Archeologists in Cupids unearth possible oldest English coin in North America
Silver coin minted in Canterbury between 1493 and 1499, says lead archeologist
Excitement is brewing after an extraordinary new find at the Cupids Cove Plantation Provincial Historic Site in Newfoundland and Labrador.
Archeologists unearthed a rare pure silver coin at the excavation site during a dig this season — one that's possibly the oldest English coin in North America, according to those close to the project.
"It was minted in Canterbury sometime between 1493 and 1499," said William Gilbert, the archeologist who discovered the historic site in 1995 and continues to lead the dig as the site supervisor.
"It's the oldest English coin that anyone knows of, that I'm aware of. Certainly if anyone knows of an older English coin I'd like to hear about it."
Gilbert says Paul Berry, former curator of the Bank of Canada's Currency Museum, consulted with them to identify the coin as a Henry VII "half groat," or two-penny piece.
In 2001, an Elizabethan coin, dated 1560-1561, was excavated on the same site. At that time, that coin was considered the oldest English coin ever found in Canada. However, this newly discovered coin is about 60 years older and would have been in circulation for at least 111 years before being lost.
Gilbert believes it must have crossed the Atlantic Ocean with one of the early colonists who came to the New World with John Guy, a merchant from Bristol, in 1610.
Guy established and fortified a settlement in Cupids, where Gilbert's team is now digging in the northeast end of a 120-foot-by-90-foot structure built by colonists.

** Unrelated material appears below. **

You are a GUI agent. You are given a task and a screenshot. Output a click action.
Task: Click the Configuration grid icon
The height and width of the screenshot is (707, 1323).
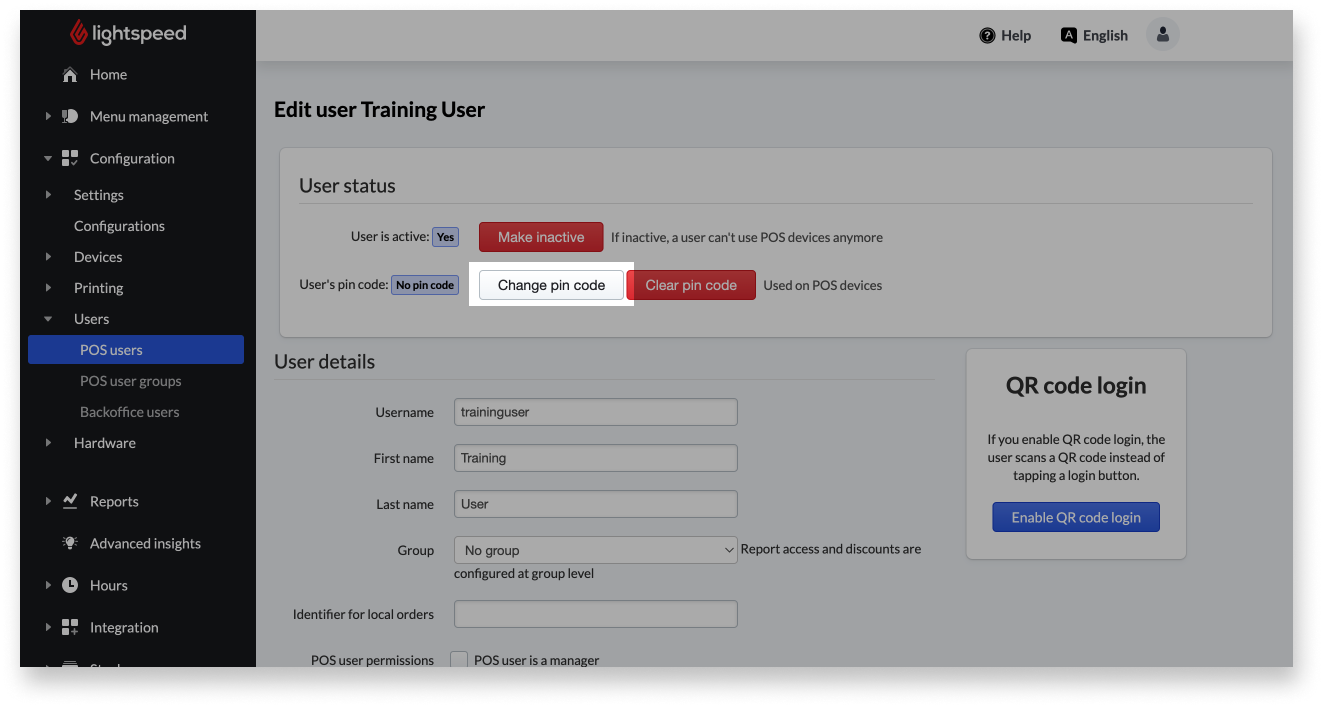pyautogui.click(x=69, y=158)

"We've exposed posts for what [Guy] called a flanker, which is basically a bastion that extended beyond the corner of the enclosure. It would have had a cannon mounted on it and it overlooked the harbour," Gilbert said.
Gilbert said the coin was found about four feet east of the wall, outside the structure, and four feet south of the flanker.
He said who dropped the coin or when it was lost will always be a mystery.
"My best guess is that it was probably dropped by either John Guy or one of the early colonists when they were building the wall and building the flanker in the fall of 1610," Gilbert said. "That's what I think is most likely."
But the coin does have further significance; Gilbert said it's surprising that a coin of its age ended up in Cupids, the oldest English colony in Canada.
"That's also the age of John Cabot, right? So that coin was minted around the time John Cabot arrived in England in 1495," Gilbert said.
"It's during the period that Cabot would have been active in England and setting out on his early explorations of the New World."
To date, about 170,000 artifacts have been pulled from the ground at the historic site in Cupids, Gilbert said, but the coin is likely the most significant find so far. The next step is to determine how to display the coin, which Gilbert said he hopes will happen next year.
He said some artifacts are notable because they give important information about a site, the age and what a certain building may have been used for, but finds such as the coin spark the imagination.
"It's just really exciting. It gives you a real connection with not just the colony itself, the 1610 colony, but way back into the age of discovery," he said.
"It gives us the opportunity to not only talk about the colony, but that early period, the Cabot period, the early voyages to the New World and tie them all together."